Between the line containing "Klaus Wunderhits –" and the line containing "[Advertisement] (83, 134)" lies a run of lines; give that run again exactly, with both of those lines, and nothing else from the entries below.
==== ENTRIES SUPPLIED
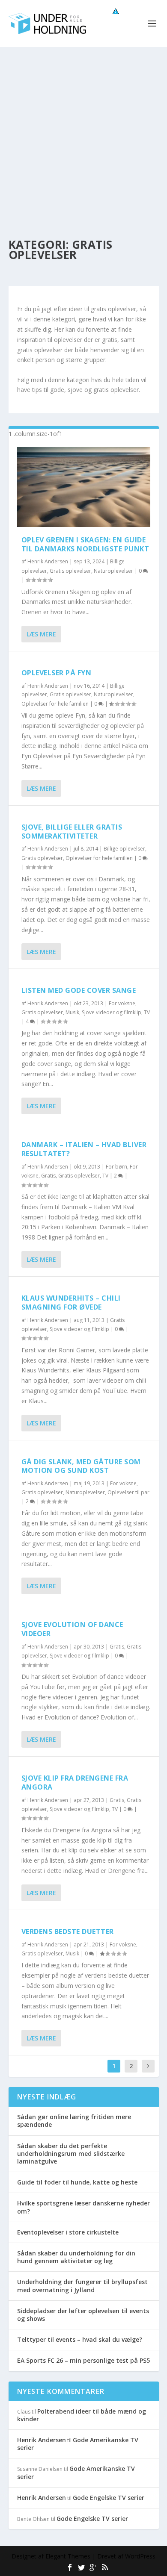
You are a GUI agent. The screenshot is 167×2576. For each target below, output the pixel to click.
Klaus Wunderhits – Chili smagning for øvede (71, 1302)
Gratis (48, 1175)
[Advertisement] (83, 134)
========
==== ENTRIES SUPPLIED
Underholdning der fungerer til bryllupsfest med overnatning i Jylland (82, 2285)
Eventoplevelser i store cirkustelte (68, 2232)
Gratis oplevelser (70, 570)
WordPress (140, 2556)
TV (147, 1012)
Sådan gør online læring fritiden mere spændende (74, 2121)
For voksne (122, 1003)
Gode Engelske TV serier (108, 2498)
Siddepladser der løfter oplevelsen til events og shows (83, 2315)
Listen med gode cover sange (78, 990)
========
EXERCISE ANSWER ▸
Klaus Wunderhits – Chili smagning for øvede (71, 1302)
Gratis (48, 1175)
[Advertisement] (83, 134)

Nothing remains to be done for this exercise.